### SOURCE INFORMATION
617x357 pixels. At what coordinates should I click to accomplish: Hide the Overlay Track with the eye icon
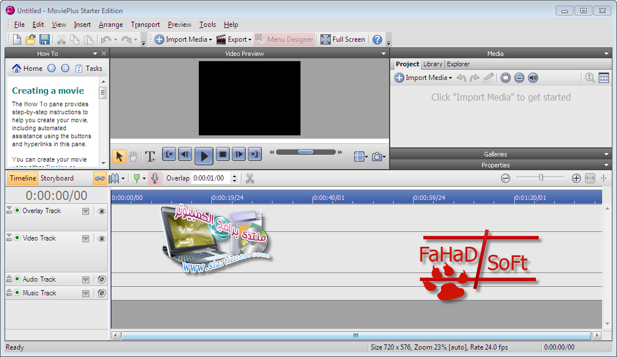point(102,211)
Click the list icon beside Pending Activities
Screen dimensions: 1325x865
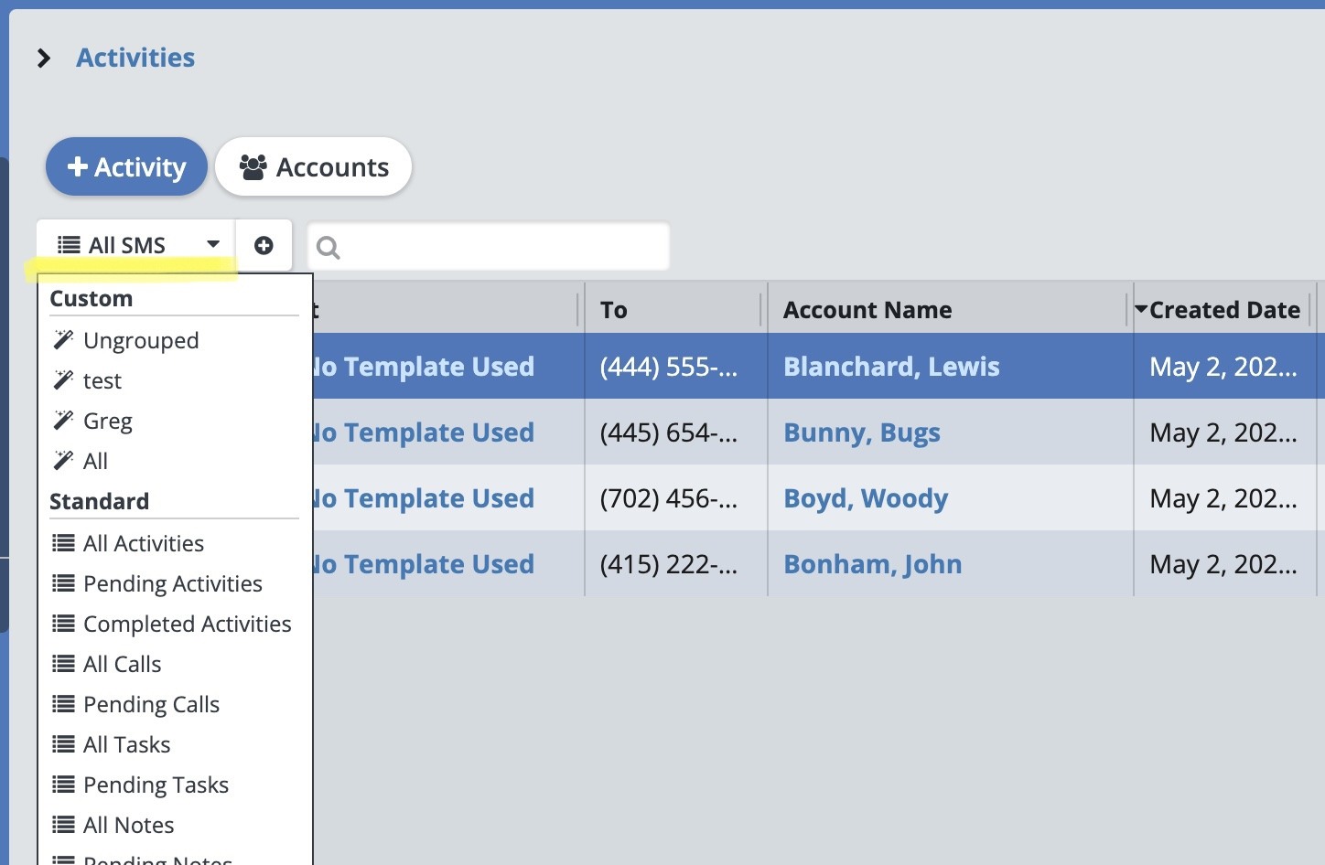point(63,583)
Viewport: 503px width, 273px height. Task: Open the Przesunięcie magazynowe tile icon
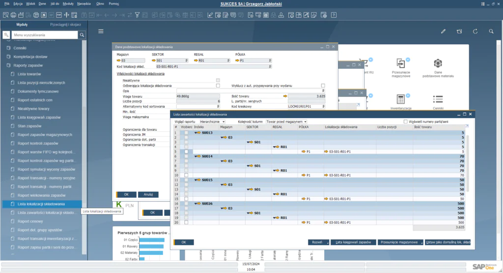(401, 63)
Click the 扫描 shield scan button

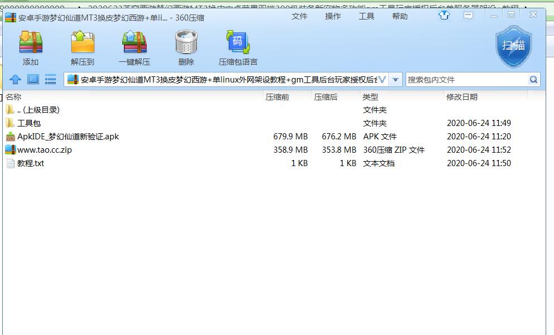[513, 46]

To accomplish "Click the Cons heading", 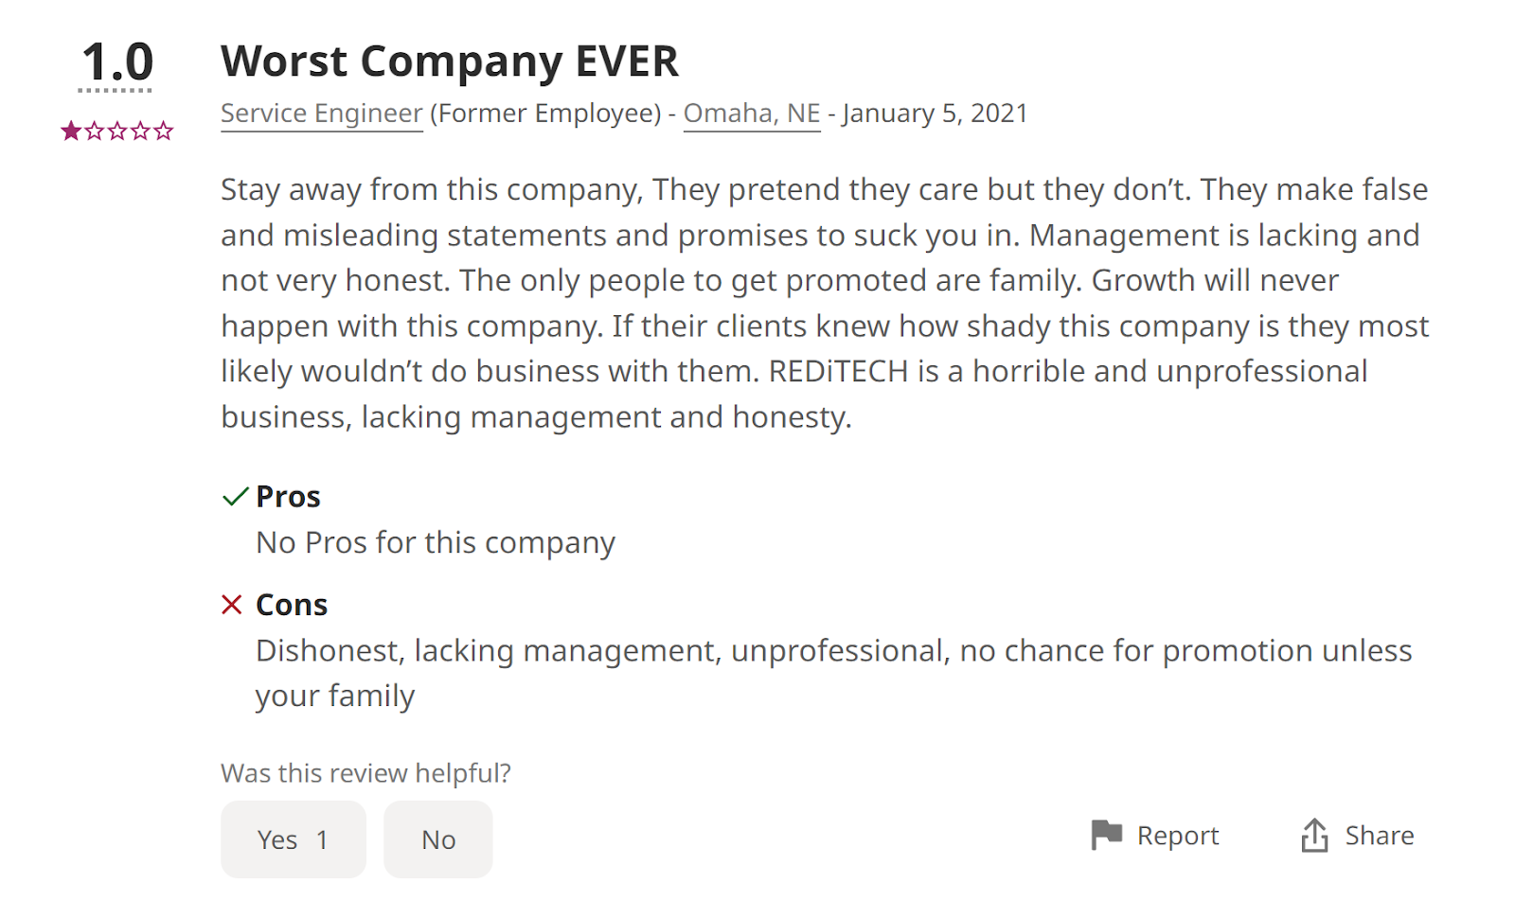I will [x=292, y=605].
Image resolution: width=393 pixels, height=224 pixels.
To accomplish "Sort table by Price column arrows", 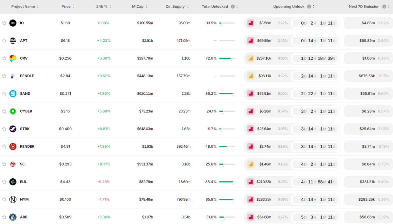I will (74, 7).

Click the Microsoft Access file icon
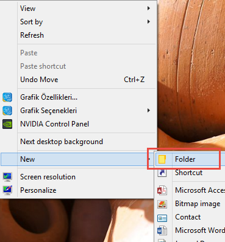[162, 190]
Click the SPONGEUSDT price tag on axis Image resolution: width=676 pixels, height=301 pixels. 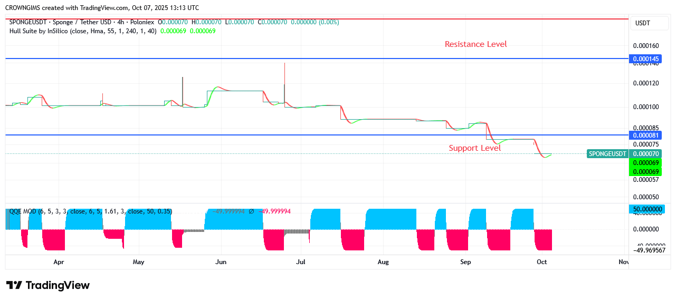pyautogui.click(x=607, y=154)
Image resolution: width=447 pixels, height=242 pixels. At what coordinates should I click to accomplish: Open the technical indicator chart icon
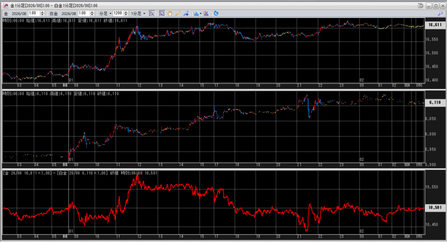click(x=196, y=14)
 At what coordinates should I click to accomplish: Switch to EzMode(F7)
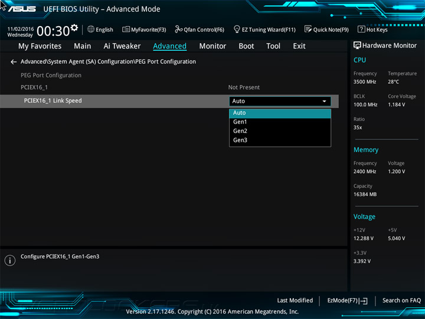click(x=347, y=301)
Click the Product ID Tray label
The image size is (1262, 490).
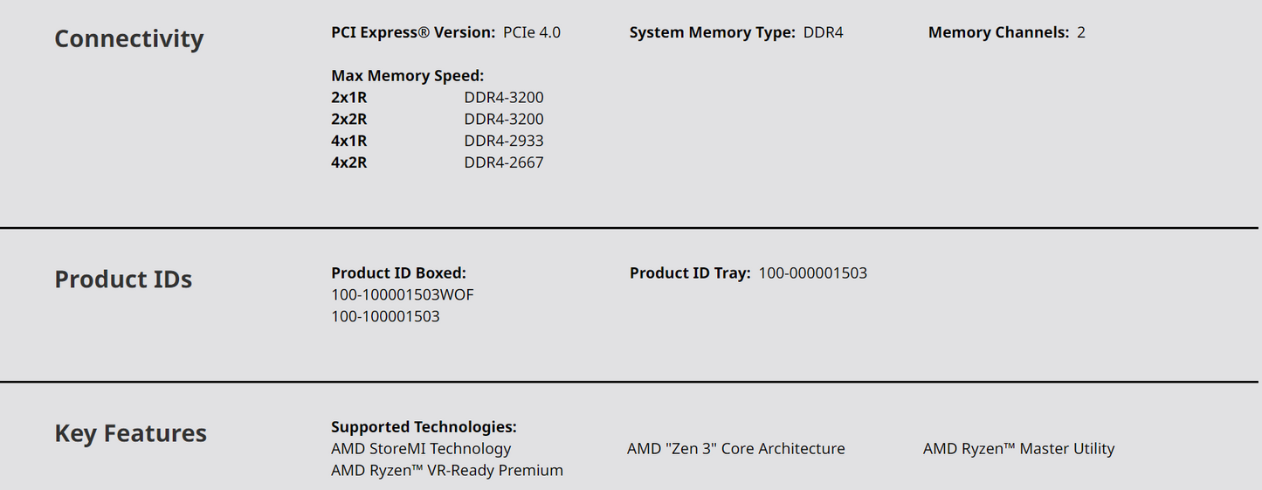(x=689, y=273)
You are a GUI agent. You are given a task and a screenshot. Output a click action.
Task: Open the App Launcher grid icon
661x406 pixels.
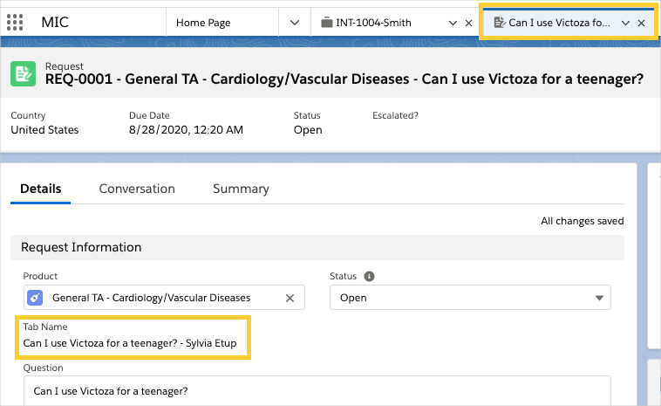click(x=15, y=22)
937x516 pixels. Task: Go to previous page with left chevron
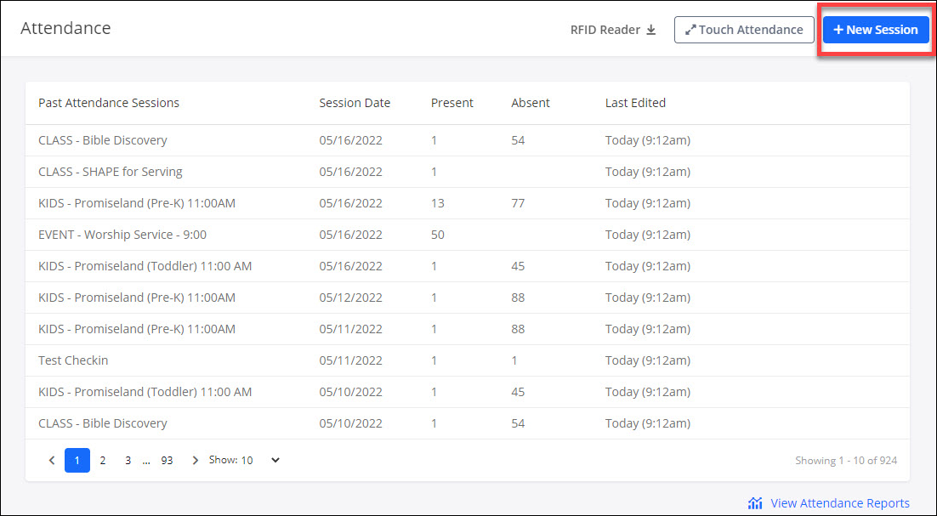point(52,460)
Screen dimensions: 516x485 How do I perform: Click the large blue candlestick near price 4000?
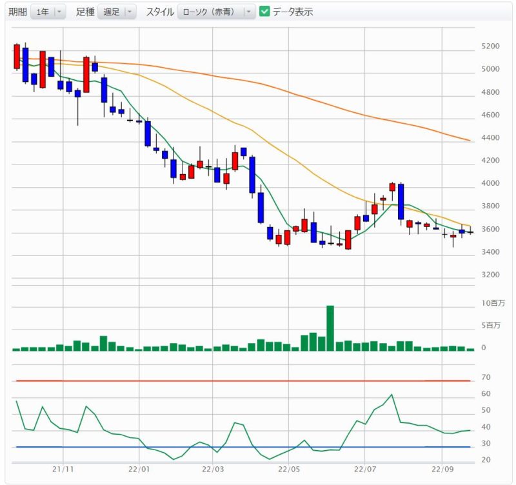coord(401,201)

### THE TASK
The expected answer consists solely of the lines from the one with "Task: Open the App Launcher grid icon" through the last line of the listing above, restated exactly, minus any pictures.

### WRITTEN ANSWER
Task: Open the App Launcher grid icon
661x406 pixels.
click(x=15, y=22)
937x516 pixels. Task: Go to previous page with left chevron
point(52,460)
Screen dimensions: 516x485 How do I perform: Click the large blue candlestick near price 4000?
coord(401,201)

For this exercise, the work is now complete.